Saint Hubert, à la demande de Charles Martel, rétablit la paix en Aquitaine, notamment par une série de mariages - Ainsi Amaury, le seul fils survivant d’Eudes, épouse Ermengarde, la fille de Charles Martel, et devient le duc d'Aquitaine -  De cette union naîtra un fils, appelé Garin de Monglane

[II, p. 406] [Char-Martel soy plaindit à sains Hubers de son frere] Apres soy deplaindit Char-Martel à sains Hubers, l'evesque, de son frere le duc Eudon, qui tant l'avoit travelhiet et estoit mors par son outraige ; et li dest comment ly unc de ses dois bastars estoit mors, et ly aultre voloit avoir la terre d'Aquitaine par forche, et avoit ameneit les Sarasins en Franche, qui l'avoient mult travelhiet. Adont dest sains Hubers que la terre d'Aquitaine apartinoit aux enfans legitimes le duc Eudon, son frere, dont ilh en avoit II, Aymeir et Johan Asculphin, qui habitoient deleis ly. Quant Char-Martel entendit chu, si dest à sains Hubers que, se ly anneis voloit prendre sa filhe Ermegar à femme, ilh ly renderoit la terre d'Aquitaine, et ly altre fis Asculphin venroit à Paris awec ly, et ilh ly donroit à brief temps femme solonc ly.

[II, p. 406] [Charles Martel se plaignit à saint Hubert de son frère] Ensuite, Charles Martel se plaignit à l'évêque saint Hubert du duc Eudes, son frère, qui lui avait causé tant de tracas et était mort victime de ses outrances. Il lui dit aussi qu'un des bâtards d'Eudes était mort et que l'autre voulait s'emparer par la force de l'Aquitaine et avait amené en Francie les Sarrasins qui l'avaient fort malmenée. Alors saint Hubert déclara que la terre d'Aquitaine appartenait aux enfants légitimes du duc Eudes, son frère, dont les deux fils, Amaury et Jean Asculphin, vivaient près de lui, saint Hubert.

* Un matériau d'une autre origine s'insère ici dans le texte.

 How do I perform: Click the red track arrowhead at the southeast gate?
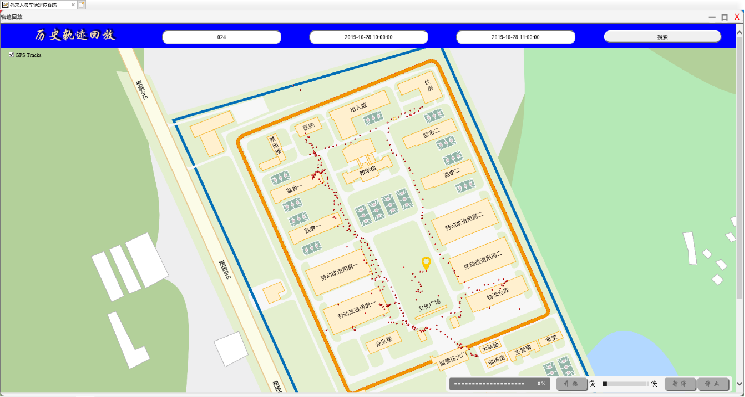coord(476,355)
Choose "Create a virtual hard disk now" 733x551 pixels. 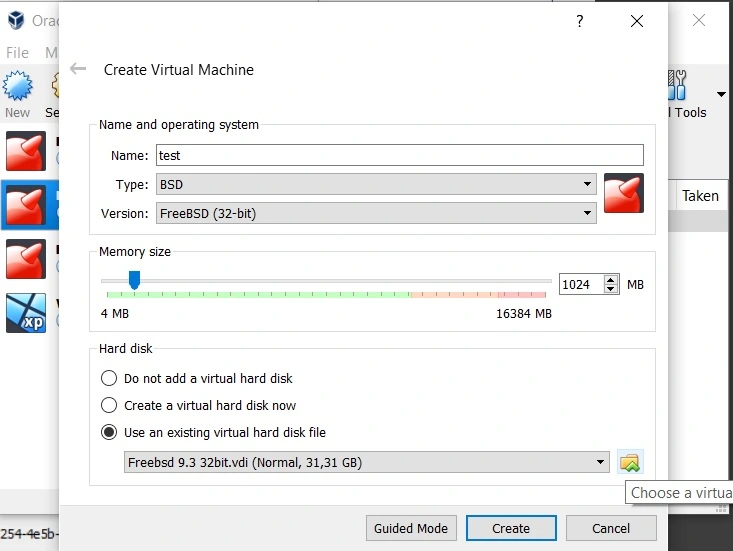[109, 406]
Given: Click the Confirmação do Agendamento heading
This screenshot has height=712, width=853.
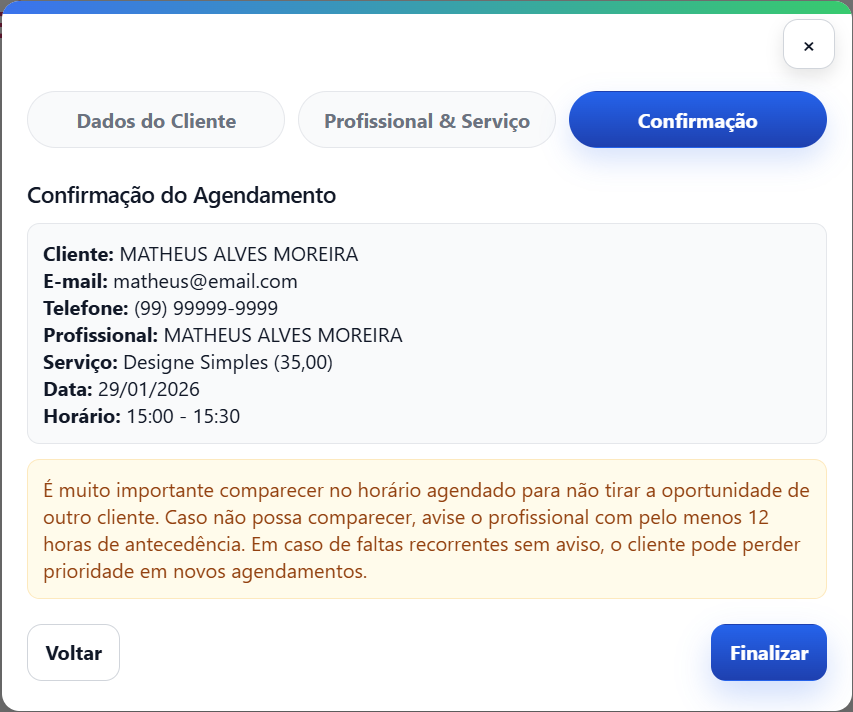Looking at the screenshot, I should coord(181,195).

Entendant cela, Charles Martel dit à l'évêque que si l'aîné voulait épouser sa fille Ermengarde (cfr II, p. 402), il lui rendrait la terre d'Aquitaine ; l'autre fils, Asculphin, pourrait venir à Paris avec lui et épouserait très rapidement une femme de son choix (la Florentine de II, p. 414).

[Sains Hubers mariat Aymeir, le fis Eudon, à Ermegar, la filhe Char-Martel - Garin de Monglenne, le fis del filhe Char-Martel] De chu fut sains Hubers mult liies, si l'otriat et fut enssi fait. Et fut mis Aymeir en la possession de tout Acquitaine, si en fut dus, et esposat sa filhe, de laqueile ilh oit unc fis qui fut nommeis Garin de Monglenne, car ilh le conquist. Mains elle remanit longtemps anchois qu'elle posist avoir enfant, et disoit-ons que la damme estoit brehangne ; mains elle fist tant de proier à Dieu, qu'elle oit I fis qui oit à nom Garin deseurdit, et fut neis enssi com vos oreis chi-apres.

[Saint Hubert maria Amaury, le fils d'Eudes, à Ermengarde, la fille de Charles Martel - Garin de Monglane, fils d'Ermengarde] Saint Hubert, très satisfait de cette proposition, donna son accord, et c'est ce qui se passa. Amaury obtint la possession de toute l'Aquitaine, en devint le duc et épousa la fille de Charles, qui lui donna un fils, appelé Garin de Monglane, car il avait conquis cette ville. Ermengarde resta longtemps sans pouvoir avoir d'enfant. On disait qu'elle était stérile, mais elle adressa à Dieu tant de prières qu'elle eut un fils, le Garin ci-dessus mentionné, qui naquit dans les conditions que vous entendrez ci-après (cfr II, p. 434).